Le bannissement de 1975, appelée également la «Marche noire» par les expulsés marocains, a été lancée le 18 décembre 1975 par le président algérien Houari Boumediene, afin d’expulser en 48 heures manu militari des dizaines de milliers de Marocains résidant en Algérie, parfois depuis plusieurs générations. Cet acte cruel a laissé des blessures indélébiles aussi bien dans la chair des Marocains qui en sont victimes que celle de nombre d’Algériens des deux cotés de la frontière qui ont des liens de parenté ou d’amitié avec les expulsés.

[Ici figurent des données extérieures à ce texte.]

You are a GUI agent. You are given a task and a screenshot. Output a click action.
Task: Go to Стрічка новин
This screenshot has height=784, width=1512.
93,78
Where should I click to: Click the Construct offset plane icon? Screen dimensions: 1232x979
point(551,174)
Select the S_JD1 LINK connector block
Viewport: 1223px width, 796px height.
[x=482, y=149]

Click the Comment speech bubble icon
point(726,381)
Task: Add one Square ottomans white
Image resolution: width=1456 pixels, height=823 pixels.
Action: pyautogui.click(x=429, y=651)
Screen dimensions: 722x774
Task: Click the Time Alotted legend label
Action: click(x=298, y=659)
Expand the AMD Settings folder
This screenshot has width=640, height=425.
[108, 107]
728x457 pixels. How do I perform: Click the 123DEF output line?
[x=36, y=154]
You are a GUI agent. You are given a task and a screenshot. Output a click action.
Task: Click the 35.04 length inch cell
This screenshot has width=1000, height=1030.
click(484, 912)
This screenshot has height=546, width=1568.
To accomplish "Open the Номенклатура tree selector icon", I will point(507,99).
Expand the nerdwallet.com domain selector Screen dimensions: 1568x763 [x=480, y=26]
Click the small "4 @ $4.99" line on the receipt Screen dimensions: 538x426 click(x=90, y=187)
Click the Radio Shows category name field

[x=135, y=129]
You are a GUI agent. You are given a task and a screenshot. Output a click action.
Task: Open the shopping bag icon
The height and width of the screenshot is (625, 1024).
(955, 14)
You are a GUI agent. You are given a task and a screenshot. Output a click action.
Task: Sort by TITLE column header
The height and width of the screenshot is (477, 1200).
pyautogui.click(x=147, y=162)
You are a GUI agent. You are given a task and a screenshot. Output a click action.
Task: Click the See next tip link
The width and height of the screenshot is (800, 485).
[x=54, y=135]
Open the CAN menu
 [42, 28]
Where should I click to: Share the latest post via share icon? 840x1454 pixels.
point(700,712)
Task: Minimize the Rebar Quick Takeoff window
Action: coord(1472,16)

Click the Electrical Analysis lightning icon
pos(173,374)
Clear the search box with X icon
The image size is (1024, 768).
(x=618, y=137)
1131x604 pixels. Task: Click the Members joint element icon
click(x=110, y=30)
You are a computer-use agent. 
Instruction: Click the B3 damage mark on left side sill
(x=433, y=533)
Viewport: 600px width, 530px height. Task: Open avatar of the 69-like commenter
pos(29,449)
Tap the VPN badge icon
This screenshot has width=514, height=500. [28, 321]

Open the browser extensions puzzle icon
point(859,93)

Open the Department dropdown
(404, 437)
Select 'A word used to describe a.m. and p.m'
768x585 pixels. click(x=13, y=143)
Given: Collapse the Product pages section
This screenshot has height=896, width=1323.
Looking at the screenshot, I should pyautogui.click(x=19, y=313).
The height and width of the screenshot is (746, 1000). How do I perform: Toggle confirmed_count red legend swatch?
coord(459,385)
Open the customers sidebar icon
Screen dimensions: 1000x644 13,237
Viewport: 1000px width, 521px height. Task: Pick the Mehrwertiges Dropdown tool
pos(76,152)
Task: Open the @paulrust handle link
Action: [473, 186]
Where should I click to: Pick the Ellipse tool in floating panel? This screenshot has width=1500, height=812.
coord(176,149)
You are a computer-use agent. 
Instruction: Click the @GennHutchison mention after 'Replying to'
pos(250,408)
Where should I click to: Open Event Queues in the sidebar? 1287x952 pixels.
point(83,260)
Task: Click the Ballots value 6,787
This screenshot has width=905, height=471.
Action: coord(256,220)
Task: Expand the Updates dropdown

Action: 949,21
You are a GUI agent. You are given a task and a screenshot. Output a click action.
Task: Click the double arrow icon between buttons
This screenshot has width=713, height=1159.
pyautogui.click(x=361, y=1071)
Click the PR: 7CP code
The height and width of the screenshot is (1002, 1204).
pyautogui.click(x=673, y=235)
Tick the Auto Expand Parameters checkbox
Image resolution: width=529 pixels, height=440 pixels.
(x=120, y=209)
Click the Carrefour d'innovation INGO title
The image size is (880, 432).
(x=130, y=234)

Cet acte barbare continue de faire couler beaucoup d’encre.
Le politologue, essayiste et romancier algérien Mansour Kedidir fait partie de ces plumes qui se sont saisies de cette triste histoire pour la perpétuer afin que les générations qui ne l’ont pas connue ou vécue sachent de quoi sont capables des dictateurs sans pitié comme Boumediene. L’écrivain signe en effet un nouveau roman, consacré à ce déplacement forcé des familles marocaines résidentes en Algérie. « Marocains d’Algérie : rafle au couchant» (La Croisée des Chemins, 344 p., décembre 2021) est ainsi un récit fictionnel, qui raconte l’histoire tragique inspirée de faits réels de Adel et de son père Allal. « Ce dernier, ayant participé à la guerre de libération d’Algérie, est pris d’effroi et de surprise par cette expulsion forcée et arbitraire ».
Choqué, Allal n’arrive pas à admettre qu’un tel bannissement massif de 45.000 familles marocaines soit décidé par « un homme de cette stature (Boumediene), qui avait accompli de hauts faits d’armes à partir de la base d’Oujda » et qui « s’était engagé à côté de ses frères marocains pour la libération du Maghreb». « Qui pouvait croire qu’un homme qui haranguait des foules, distribuait des terres aux petits fellahs, nationalisait des exploitations pétrolières et minières appartenant aux compagnies multinationales et défendant dans les tribunes tiers-mondistes les droits des peuples opprimés ait pu mettre les pieds dans une boue putride? », s’interroge l’auteur à travers ce récit.
Entre fiction et réalité, l’ouvrage interroge aussi sur ce qui reste comme dignité à un chef d’État après avoir ordonné la déportation de milliers de personnes, «sous le fallacieux motif qu’elles seraient d’origine marocaine, alors que dans leur totalité, elles avaient ouvert leurs yeux en Algérie ». L’ouvrage critique un certain aveuglement et une obstination à «effacer d’un trait le sacrifice de milliers de Marocains, qui avaient abandonné leurs familles pour rejoindre les rangs de l’Armée de libération nationale», mais qui se retrouvent éloignés de chez-eux, du jour au lendemain.
Mansour Kedidir est également auteur d’autres romans et essais, dont « La colère de la steppe » (éd. Pensée, 1987), « Bénie soit la mort de l’enfant naturel » (ENAG, 1999) et «La nuit la plus longue» (éd. Apic, 2015).